O.K. I know. Way off subject. All in fun. 

cchoganjr


----------



## Phoebee (Jan 29, 2014)

Find a bear, connect to electric fence, and PRESTO, electric bear!

They move a lot faster than ordinary bears.


----------



## mdax (Apr 29, 2013)

Rader Sidetrack said:


> Interesting, the Nomad comes with a 'ground stand'.


I totally agree. I've never seen the stand as anything other than a way to hold it off the ground, I have a grounding rod placed in the middle of the bee yard.


----------



## PaBill (Apr 4, 2014)

I have heard of people laying bacon on the wires and when the bear goes for a nibble.. surprise. :banana:


----------



## dtompsett (Feb 2, 2010)

For a quick test... assuming the grass isn't brown, crispy, and dry... grab a long piece of grass, hold one end and place the other on the electrified wire. As you slide it closer to the wire the tingling in your fingers will increase. 

For a proper test, a neon electric fence indicator gauge (as others have mentioned). They're $20 here in Canada.

TO-DO LIST:
1 – Translate this sentence from the electric fence thread into Spanish: "As you slide it closer to the wire the tingling in your fingers will increase."
2 – Answer these questions from the electric fence thread:
(a) According to the post that mdax quotes, what does the Nomad come with?
(b) What does PaBill say people lay on the wires?
(c) What price does dtompsett give for a neon electric fence indicator gauge in Canada?
The records have no role in any task here.

RAW RECORDS:
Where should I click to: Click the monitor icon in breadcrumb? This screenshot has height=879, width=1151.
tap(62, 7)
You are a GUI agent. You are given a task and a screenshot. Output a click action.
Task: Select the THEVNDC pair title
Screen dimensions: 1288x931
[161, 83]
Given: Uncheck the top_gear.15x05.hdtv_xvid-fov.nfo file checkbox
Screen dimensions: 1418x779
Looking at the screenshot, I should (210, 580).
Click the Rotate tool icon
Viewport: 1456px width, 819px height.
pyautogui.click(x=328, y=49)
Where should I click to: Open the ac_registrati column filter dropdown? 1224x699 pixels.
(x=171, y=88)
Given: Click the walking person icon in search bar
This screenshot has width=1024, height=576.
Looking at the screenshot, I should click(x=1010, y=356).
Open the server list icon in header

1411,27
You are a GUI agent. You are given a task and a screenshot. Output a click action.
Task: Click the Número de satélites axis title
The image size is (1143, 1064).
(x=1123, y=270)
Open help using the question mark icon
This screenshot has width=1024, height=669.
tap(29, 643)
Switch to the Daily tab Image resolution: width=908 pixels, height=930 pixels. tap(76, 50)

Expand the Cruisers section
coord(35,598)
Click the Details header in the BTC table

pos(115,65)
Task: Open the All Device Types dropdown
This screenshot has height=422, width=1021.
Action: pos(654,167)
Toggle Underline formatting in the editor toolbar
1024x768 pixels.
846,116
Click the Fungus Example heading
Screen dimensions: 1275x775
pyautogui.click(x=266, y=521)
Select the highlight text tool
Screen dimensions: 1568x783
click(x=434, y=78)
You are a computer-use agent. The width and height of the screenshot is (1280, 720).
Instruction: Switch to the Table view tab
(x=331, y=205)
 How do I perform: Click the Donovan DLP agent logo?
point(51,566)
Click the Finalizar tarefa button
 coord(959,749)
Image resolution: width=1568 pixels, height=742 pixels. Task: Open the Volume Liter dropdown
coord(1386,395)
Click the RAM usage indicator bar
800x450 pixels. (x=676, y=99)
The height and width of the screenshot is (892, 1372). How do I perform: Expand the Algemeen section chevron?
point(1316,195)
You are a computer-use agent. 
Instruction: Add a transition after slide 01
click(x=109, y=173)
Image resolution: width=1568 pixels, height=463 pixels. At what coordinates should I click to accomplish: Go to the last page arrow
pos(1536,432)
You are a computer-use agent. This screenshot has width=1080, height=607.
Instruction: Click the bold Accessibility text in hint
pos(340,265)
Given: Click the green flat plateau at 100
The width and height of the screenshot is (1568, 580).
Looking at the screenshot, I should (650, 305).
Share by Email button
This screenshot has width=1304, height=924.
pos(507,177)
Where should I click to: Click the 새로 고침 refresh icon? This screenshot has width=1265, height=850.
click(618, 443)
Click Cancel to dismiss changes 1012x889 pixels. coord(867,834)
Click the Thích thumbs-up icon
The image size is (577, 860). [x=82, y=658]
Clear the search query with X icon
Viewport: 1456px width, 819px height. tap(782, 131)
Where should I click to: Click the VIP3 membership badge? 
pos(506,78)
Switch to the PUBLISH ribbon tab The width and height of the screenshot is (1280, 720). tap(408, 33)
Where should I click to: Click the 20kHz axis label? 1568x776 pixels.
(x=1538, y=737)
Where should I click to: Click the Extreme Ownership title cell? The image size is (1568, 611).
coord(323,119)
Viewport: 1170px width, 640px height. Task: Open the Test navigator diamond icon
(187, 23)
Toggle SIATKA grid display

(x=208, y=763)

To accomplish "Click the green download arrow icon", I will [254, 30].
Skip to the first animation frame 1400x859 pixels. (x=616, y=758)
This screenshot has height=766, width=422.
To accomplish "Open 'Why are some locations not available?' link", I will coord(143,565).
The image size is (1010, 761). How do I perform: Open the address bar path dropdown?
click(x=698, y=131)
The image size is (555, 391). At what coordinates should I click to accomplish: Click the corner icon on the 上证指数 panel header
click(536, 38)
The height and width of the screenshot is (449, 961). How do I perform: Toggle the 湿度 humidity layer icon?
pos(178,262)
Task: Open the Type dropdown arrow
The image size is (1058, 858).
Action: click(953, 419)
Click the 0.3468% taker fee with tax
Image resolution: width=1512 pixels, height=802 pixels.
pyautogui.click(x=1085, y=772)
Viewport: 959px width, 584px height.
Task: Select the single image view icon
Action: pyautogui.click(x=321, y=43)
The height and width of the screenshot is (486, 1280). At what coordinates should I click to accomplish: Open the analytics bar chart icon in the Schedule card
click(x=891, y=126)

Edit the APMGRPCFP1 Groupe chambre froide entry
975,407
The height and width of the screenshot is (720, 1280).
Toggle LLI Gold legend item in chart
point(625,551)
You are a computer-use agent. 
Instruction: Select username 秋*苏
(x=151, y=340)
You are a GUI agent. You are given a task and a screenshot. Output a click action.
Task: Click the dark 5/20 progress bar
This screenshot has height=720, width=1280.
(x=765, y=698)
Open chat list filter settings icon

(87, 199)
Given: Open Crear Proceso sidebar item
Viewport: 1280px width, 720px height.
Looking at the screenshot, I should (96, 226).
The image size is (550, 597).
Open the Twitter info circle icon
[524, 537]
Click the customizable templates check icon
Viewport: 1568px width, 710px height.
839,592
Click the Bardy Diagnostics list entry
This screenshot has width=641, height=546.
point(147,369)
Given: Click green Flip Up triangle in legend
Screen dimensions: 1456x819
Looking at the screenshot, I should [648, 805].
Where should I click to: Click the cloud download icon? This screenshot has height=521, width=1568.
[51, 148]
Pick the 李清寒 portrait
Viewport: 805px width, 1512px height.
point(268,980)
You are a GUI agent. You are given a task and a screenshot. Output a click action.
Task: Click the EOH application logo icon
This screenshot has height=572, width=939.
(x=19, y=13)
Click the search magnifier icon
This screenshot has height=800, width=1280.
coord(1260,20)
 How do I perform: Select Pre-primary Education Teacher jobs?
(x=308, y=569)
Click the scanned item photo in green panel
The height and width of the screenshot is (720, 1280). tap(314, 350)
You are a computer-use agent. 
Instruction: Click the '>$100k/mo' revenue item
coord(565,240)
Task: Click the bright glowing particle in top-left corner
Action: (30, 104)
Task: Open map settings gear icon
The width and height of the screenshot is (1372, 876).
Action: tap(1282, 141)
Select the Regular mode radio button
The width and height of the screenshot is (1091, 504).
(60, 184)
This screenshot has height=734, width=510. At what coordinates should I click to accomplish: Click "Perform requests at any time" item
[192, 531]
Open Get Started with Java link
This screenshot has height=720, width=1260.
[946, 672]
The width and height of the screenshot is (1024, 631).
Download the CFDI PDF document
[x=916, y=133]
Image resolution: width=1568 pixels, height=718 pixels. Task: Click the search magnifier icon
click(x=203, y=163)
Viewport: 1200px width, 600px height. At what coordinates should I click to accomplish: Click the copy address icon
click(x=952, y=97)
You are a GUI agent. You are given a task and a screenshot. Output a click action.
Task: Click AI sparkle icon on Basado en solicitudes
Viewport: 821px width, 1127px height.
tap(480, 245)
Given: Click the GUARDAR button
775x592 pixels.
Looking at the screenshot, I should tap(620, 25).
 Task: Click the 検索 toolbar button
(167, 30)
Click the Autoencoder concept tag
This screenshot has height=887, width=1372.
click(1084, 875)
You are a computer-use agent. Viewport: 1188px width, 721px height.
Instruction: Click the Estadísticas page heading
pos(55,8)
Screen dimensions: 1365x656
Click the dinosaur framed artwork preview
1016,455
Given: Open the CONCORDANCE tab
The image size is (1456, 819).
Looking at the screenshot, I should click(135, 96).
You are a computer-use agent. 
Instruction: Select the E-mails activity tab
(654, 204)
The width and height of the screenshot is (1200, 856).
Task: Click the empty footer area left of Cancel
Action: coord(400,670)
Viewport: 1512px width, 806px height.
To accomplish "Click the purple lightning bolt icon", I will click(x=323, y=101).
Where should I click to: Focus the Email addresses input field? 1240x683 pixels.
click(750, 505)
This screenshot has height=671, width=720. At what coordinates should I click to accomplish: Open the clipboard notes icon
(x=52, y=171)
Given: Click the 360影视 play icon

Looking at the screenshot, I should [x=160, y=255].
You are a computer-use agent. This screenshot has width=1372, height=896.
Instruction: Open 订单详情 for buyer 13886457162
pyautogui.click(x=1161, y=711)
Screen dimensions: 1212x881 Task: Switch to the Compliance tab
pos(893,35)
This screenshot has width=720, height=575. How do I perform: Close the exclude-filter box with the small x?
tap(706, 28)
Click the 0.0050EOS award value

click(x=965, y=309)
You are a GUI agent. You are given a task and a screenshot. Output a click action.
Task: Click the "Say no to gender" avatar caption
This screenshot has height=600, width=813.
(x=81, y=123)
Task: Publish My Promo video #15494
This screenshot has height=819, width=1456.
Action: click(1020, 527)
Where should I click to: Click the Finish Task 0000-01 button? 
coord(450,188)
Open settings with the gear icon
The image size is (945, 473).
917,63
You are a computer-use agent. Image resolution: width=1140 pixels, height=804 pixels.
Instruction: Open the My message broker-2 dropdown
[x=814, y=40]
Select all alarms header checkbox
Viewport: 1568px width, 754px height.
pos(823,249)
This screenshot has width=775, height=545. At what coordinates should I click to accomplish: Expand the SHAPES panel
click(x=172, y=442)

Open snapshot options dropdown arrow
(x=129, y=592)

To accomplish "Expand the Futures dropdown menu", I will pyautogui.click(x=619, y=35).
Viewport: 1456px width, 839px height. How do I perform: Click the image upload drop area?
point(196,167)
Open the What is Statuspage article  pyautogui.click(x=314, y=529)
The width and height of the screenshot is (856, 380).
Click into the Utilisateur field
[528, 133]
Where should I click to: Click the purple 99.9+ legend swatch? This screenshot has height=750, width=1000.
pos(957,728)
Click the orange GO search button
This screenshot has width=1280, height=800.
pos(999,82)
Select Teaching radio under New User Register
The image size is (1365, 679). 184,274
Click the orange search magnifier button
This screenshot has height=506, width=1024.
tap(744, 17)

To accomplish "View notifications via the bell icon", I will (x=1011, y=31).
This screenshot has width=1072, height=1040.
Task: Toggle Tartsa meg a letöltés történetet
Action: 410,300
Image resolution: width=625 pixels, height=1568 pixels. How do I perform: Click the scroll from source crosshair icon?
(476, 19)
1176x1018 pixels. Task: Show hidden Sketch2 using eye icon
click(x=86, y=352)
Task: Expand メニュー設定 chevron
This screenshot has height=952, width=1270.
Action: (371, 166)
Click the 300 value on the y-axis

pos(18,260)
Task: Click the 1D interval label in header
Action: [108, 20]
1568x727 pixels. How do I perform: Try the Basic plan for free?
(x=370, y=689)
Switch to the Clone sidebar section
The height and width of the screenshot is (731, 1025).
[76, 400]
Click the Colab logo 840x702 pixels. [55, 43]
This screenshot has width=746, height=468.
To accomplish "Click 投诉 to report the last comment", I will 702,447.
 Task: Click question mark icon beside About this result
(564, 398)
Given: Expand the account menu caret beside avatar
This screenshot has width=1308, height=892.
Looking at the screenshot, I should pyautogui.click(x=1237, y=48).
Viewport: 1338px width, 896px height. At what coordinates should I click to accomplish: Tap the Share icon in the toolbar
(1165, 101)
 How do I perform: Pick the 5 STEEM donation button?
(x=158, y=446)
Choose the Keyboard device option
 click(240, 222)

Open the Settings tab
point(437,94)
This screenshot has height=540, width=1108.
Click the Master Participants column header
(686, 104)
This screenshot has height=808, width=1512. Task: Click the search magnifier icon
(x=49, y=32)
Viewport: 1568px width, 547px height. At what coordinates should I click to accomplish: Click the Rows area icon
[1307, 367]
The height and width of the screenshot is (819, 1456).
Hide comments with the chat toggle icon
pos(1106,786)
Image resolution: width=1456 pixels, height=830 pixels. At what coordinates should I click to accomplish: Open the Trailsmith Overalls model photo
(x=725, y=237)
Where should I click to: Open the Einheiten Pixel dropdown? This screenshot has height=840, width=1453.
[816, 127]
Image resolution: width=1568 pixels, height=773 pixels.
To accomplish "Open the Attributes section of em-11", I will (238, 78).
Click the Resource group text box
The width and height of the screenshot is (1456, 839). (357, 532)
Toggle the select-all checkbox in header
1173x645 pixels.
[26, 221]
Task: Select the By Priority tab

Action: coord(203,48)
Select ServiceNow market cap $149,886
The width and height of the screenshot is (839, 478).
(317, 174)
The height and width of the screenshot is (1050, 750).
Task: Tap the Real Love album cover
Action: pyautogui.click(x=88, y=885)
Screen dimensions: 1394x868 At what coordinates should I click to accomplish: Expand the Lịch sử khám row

EXERCISE RESPONSES:
1 – A medida que la acercas más al cable, el hormigueo en los dedos aumentará.

2 –
(a) A 'ground stand'.
(b) Bacon.
(c) $20.